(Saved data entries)
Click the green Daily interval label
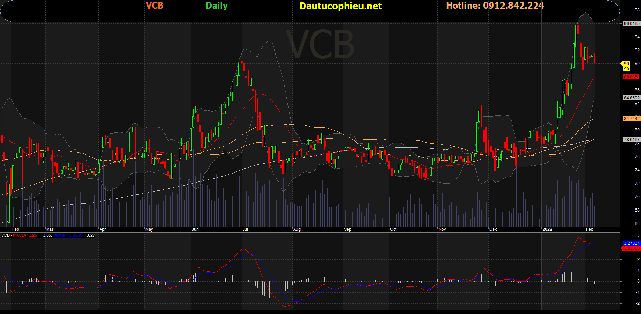641x314 pixels. point(217,6)
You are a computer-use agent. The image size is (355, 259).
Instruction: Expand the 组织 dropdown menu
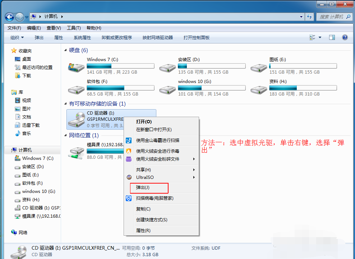pyautogui.click(x=17, y=37)
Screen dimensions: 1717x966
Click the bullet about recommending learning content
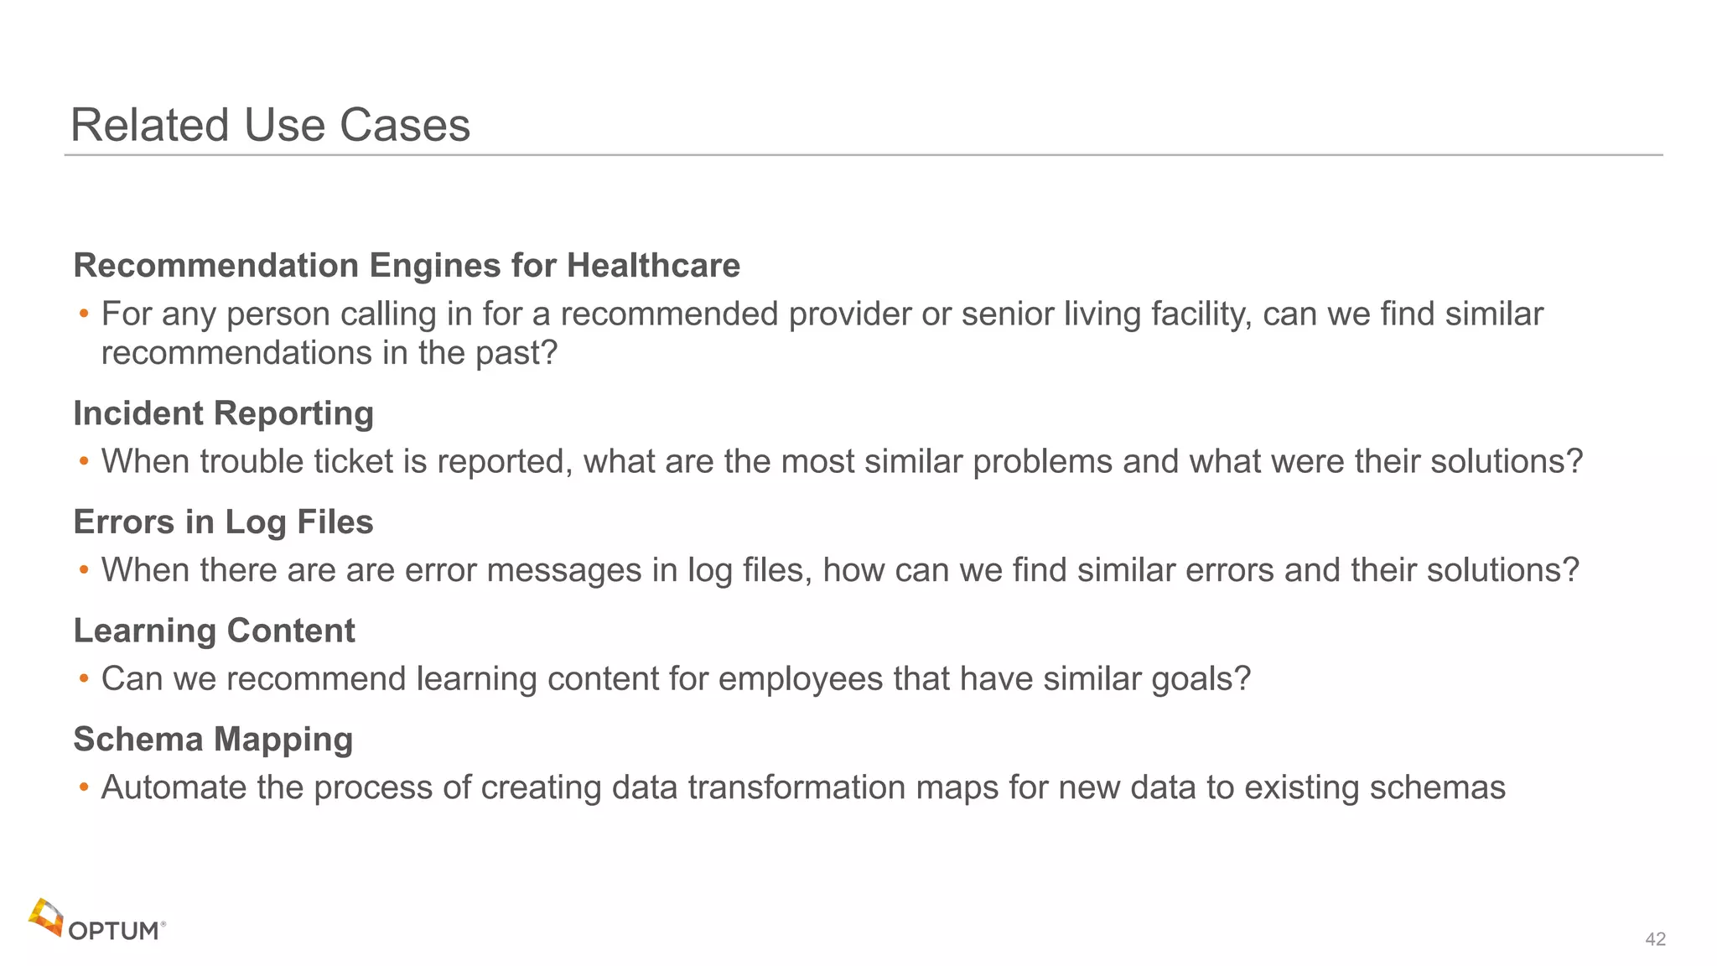676,678
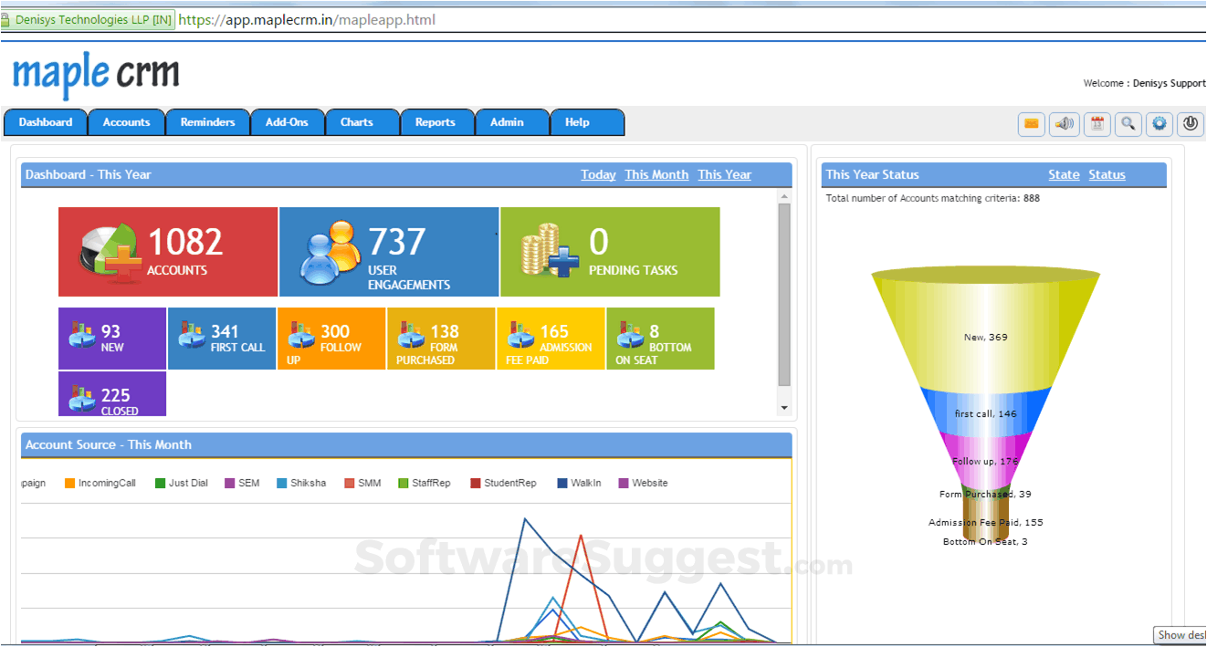The width and height of the screenshot is (1207, 647).
Task: Click the speaker announcements icon
Action: point(1064,124)
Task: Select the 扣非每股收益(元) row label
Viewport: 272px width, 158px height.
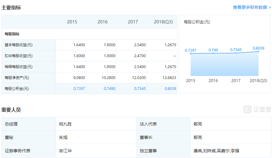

▶ Work to be completed
Return every record exactly, without the pictures.

▶ Exercise solution
Click the green Daily interval label
641x314 pixels. point(217,6)
You are a computer-use agent. The image size is (355, 259).
Instruction: Expand the 组织 dropdown menu
pyautogui.click(x=17, y=37)
Screen dimensions: 1717x966
Click the bullet about recommending learning content
676,678
The width and height of the screenshot is (1207, 647).
Task: Click the speaker announcements icon
Action: point(1064,124)
Task: Select the 扣非每股收益(元) row label
Viewport: 272px width, 158px height.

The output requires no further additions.